Comme le relevait Philippe Bas, président de la commission des lois
lors de l’examen du projet de loi relatif au renseignement, l’exercice des
missions des services de renseignement « ne [faisait] pas l’objet d’un cadre
spécifique, aboutissant à un paradoxe : certaines techniques de renseignement mises
en œuvre [étaient] aux limites de la légalité voire en contradiction avec la loi pénale,
sans que les citoyens disposent de garanties réelles pour la préservation de leur vie
privée puisqu’aucune condamnation pénale n’est prononcée, faute de poursuites ou
de preuves ».
Au-delà d’être source de contentieux, l’incomplétude du cadre légal
était également peu satisfaisante sur le plan opérationnel, dès lors qu’elle
empêchait toute exploitation des renseignements collectés par le biais de la
mise en œuvre d’une technique « non légale » dans le cadre d’éventuelles
procédures judiciaires. Or l’on sait, en matière de terrorisme notamment,
l’importance de tels renseignements pour engager une action pénale efficace
voire prévenir, dans certains cas, la commission d’infraction.
b) Un besoin de légitimité et de sécurité pour les services de renseignement
Le second argument principal invoqué à l’appui de la définition
d’un encadrement légal du renseignement résidait dans le besoin d’assurer
une protection renforcée des agents des services de renseignement.

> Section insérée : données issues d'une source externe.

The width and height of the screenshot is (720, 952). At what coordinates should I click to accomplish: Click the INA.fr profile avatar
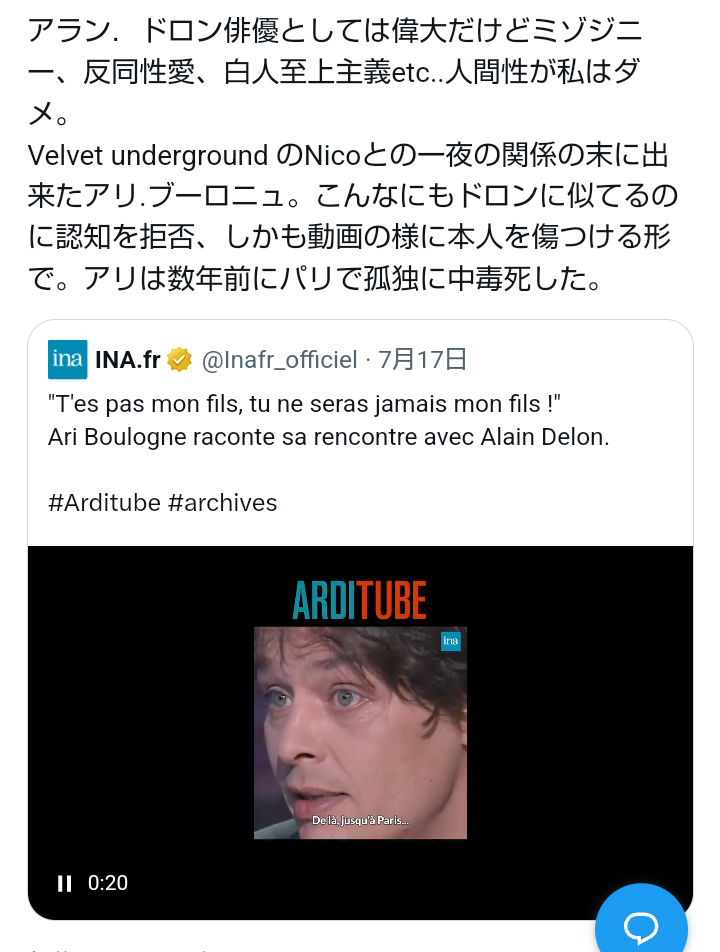coord(67,359)
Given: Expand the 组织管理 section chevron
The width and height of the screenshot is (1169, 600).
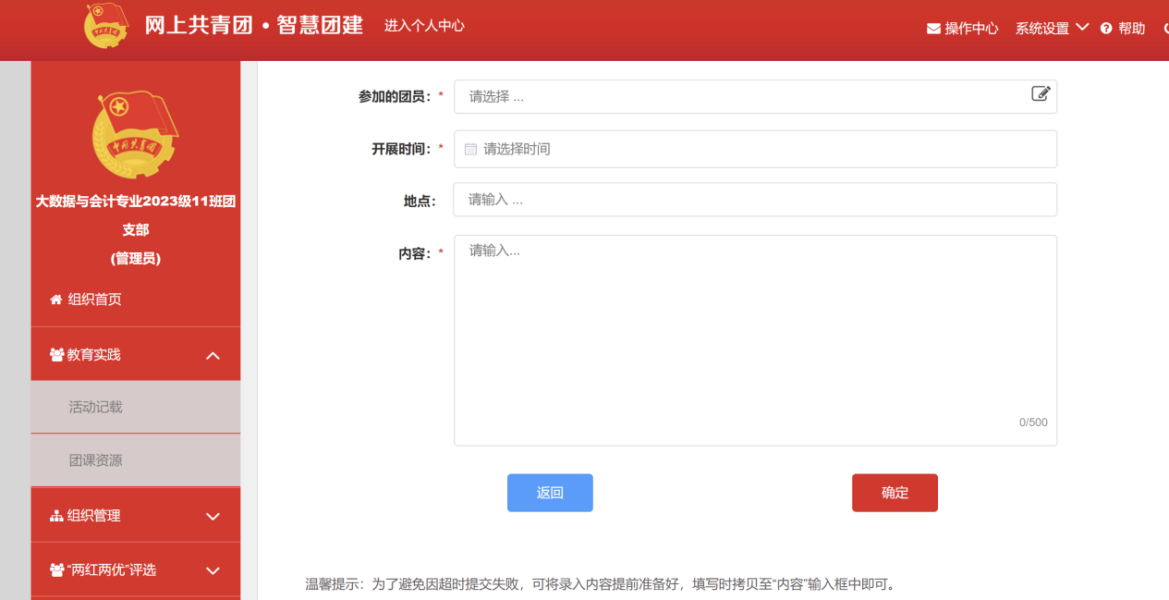Looking at the screenshot, I should click(213, 517).
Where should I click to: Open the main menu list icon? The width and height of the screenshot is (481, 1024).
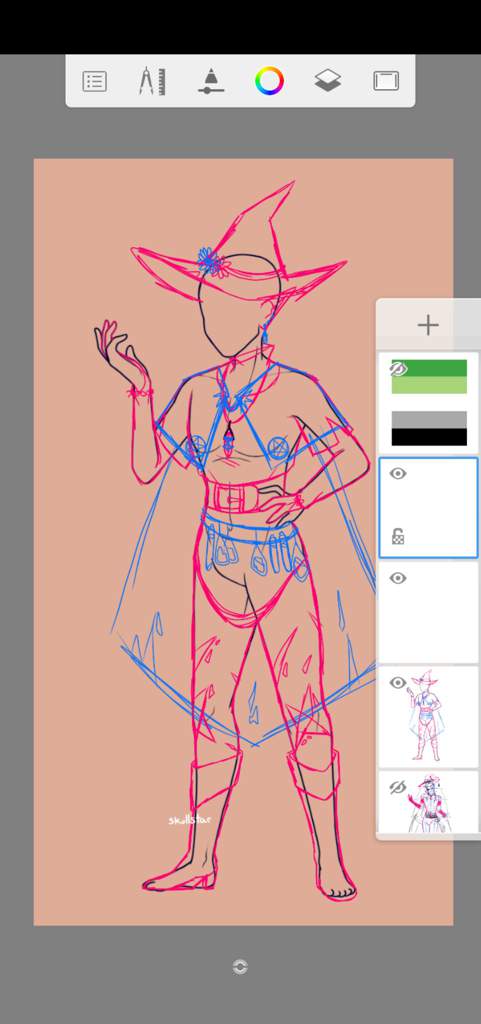pos(95,82)
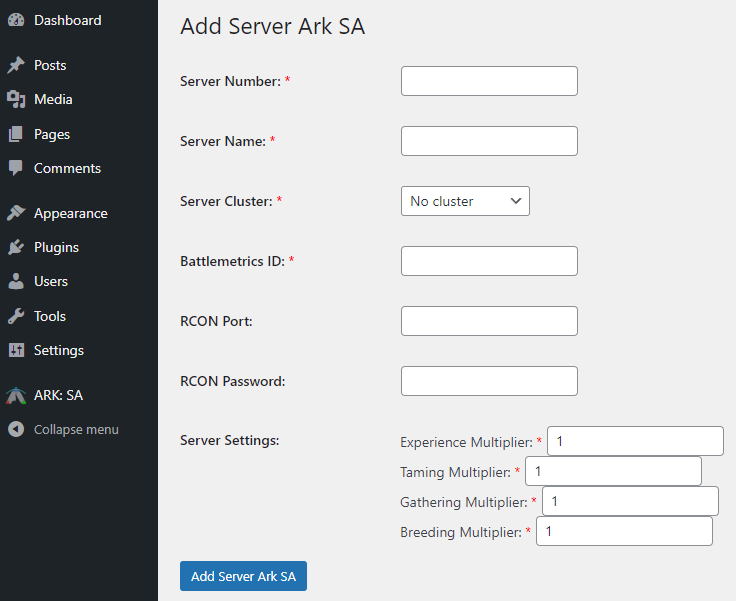Select the Battlemetrics ID text box

click(x=489, y=261)

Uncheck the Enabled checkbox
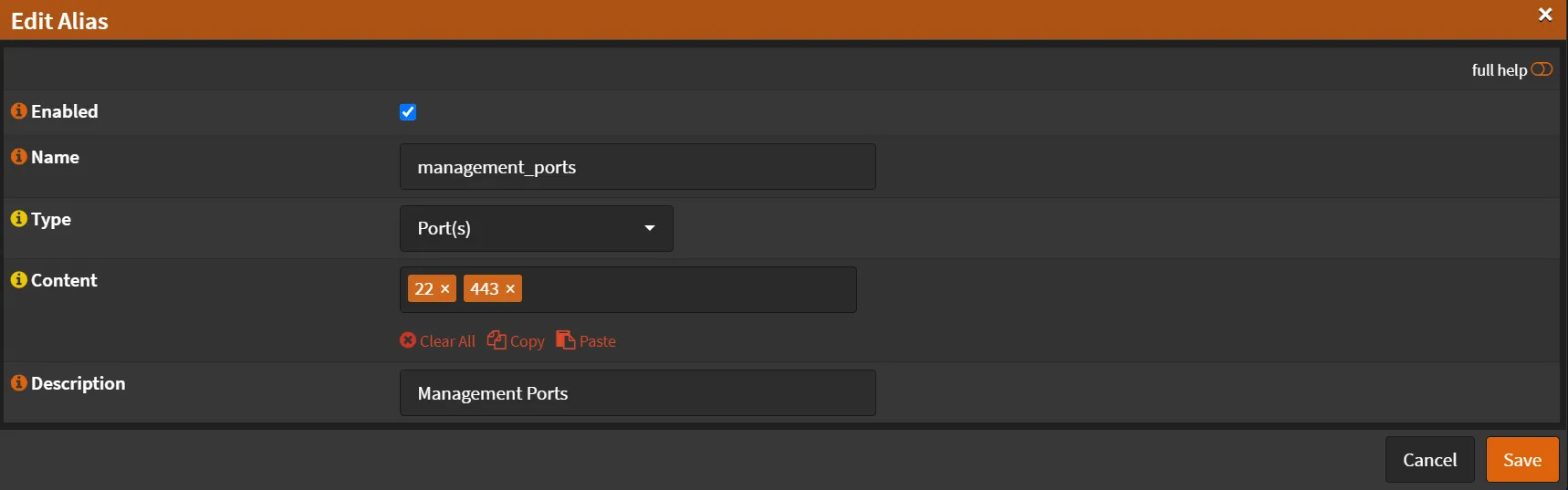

Faute de cadre juridique complet et homogène, ceux-ci étaient en
effet susceptibles de voir leur responsabilité pénale engagée au titre
d’infractions d’atteinte à la vie privée dès lors qu’ils recouraient, dans le
cadre de leurs missions, à des méthodes attentatoires aux libertés
individuelles et non encadrées par le législateur.
Comme le rappelait Jean-Jacques Urvoas, alors président de la
délégation parlementaire au renseignement, le régime général de protection
pénale prévu par l’article 122-4 du code pénal 2, permettant de couvrir les
agents publics commettant des actes illégaux commandés par l’autorité
légitime, « n’offr[ait] qu’une protection très parcellaire qui ne résisterait guère à un
contentieux ».
CEDH, arrêt Klass et autres c/ Allemagne,
L’article 122-4 du code pénal prévoit que « n’est pas pénalement responsable la personne qui
accomplit un acte commandé par l’autorité légitime, sauf si cet acte est manifestement illégal ».